7: He Needed A Big Game And He Did Not Have One
Fiorentina could have been the breakout match for Sandro Tonali. He was playing a midfield without structure and without a single player who is adept at tackling. Against La Viola, Tonali generated 192 progressive yards (13th percentile if maintained). That total is shockingly low especially because Ismaël Bennacer has created 457 progressive yards per match (89th percentile) and Kessié has created 294 progressive yards per match (45th percentile). In fairness to Tonali, he has had real success generating shots for teammates and has progressed the ball well in other matches. However, he has not handled starting minutes fantastically and he has struggled defensively whether he starts or is subbed on. He will most likely see out the season on Milan, but I think, developmentally, a loan move to a different league that would have taught him defense would have helped him greatly. Unfortunately, this did not happen and we have to solve the problems we have right now. I would love to see a three-man midfield with the three midfielders I have mentioned in this section, but it seems unlikely.

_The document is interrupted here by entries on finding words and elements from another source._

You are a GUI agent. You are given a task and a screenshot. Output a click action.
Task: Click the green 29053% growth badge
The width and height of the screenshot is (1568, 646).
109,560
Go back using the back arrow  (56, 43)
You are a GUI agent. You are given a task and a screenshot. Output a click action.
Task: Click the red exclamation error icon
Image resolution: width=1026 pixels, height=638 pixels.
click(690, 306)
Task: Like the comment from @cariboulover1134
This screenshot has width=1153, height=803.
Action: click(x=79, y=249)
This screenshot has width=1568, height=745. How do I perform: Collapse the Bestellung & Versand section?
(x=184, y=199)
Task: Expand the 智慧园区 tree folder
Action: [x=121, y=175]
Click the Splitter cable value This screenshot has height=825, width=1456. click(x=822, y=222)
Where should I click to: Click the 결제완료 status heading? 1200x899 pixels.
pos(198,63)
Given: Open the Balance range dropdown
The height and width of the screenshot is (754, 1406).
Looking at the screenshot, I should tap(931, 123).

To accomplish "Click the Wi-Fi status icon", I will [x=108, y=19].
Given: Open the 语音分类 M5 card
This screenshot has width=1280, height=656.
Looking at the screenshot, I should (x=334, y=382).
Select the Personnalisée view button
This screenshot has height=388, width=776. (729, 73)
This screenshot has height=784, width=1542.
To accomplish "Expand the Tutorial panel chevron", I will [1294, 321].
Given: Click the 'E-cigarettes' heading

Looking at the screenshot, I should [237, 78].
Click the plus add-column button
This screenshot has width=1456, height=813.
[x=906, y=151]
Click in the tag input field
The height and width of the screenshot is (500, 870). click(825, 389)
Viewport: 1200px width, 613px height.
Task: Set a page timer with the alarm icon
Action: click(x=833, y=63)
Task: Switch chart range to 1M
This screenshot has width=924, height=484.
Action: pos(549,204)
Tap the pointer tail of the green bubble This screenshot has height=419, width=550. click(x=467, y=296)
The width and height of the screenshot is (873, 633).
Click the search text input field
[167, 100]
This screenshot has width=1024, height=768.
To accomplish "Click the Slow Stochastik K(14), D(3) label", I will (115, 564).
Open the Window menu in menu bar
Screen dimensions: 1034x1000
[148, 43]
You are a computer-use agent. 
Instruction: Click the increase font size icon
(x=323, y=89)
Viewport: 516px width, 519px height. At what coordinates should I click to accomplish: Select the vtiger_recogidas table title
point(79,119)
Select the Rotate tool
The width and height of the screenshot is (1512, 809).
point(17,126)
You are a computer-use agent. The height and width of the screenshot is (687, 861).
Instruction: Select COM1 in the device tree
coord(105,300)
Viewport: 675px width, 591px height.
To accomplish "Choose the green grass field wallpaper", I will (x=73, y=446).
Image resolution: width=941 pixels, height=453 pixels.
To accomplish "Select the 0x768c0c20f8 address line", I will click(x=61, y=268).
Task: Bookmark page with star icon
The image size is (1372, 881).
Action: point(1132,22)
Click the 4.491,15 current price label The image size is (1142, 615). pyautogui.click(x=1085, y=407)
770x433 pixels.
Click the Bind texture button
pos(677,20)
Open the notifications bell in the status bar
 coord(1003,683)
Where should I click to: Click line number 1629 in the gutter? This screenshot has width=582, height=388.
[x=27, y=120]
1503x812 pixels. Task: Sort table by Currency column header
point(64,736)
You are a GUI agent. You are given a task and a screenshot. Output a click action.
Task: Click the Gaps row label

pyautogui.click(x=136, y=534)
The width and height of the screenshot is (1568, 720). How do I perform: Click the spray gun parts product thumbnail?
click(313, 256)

8: The Offense Sans Zlatan Ibrahimović
Milan has a bit of an injury bug right now, but this game was another example of what the team looks like without the Swedish talisman. I think Bonera and Pioli have the right idea in playing Ante Rebić up top and Çalhanoğlu right behind. In this scenario, the team needs more finishing talent which is easy to achieve with Rafael Leão on the left, but he has hurt this match. The larger question is what to do down the right-wing. I think Alexis Saelemaekers has been a good addition to the squad and has greatly overachieved most people’s predictions at this stage of his Milan career, but he struggles to finish. The other option, Samu Castillejo, falls into the same category as the Belgian winger. If the plan is to keep the right-winger as a true winger and keep the player wide, then these two players’ lack of finishing is acceptable, however, if that position needs to score more than the answer is simple. Play Jens Petter Hauge. There is a real chance that Hauge turns into an above-average finisher in Serie A and that would help weaponize each section of Milan’s attack. His tendency to invert, take players on, and finish chances is incredibly exciting. We will need to see more of the Norweigian man, but I think he could become one of the biggest steals of this Milan revolution.
9: Overall Thoughts
Milan is now in sole possession of the highest xG differential in Serie A. At 11.0 xG differential, the team has a 1.8 xG advantage over AS Roma, who were throttled by SSC Napoli over the weekend. xG differential can help predict the stability of certain teams’ runs and this one by the Rossoneri seems maintainable to an extent. I am concerned that Milan is not creating enough non-penalty xG, as the team ranks third in the league in this regard. Milan has 5.5 xG from 7 penalty attempts this season (the team has only scored four penalties). The attacking actions that led to these penalties could be repeatable, but I would be concerned about the offense falling off and that could be enough for the team to drop points. It may be that I am being unduly alarmist but we should be aware of this possible problem. The most important takeaway is that Milan is winning the league by 5 points, has the best xG differential, and the best actual goals differential. If you are best in every major team statistical category then you are probably pretty good. I might argue that you are really good.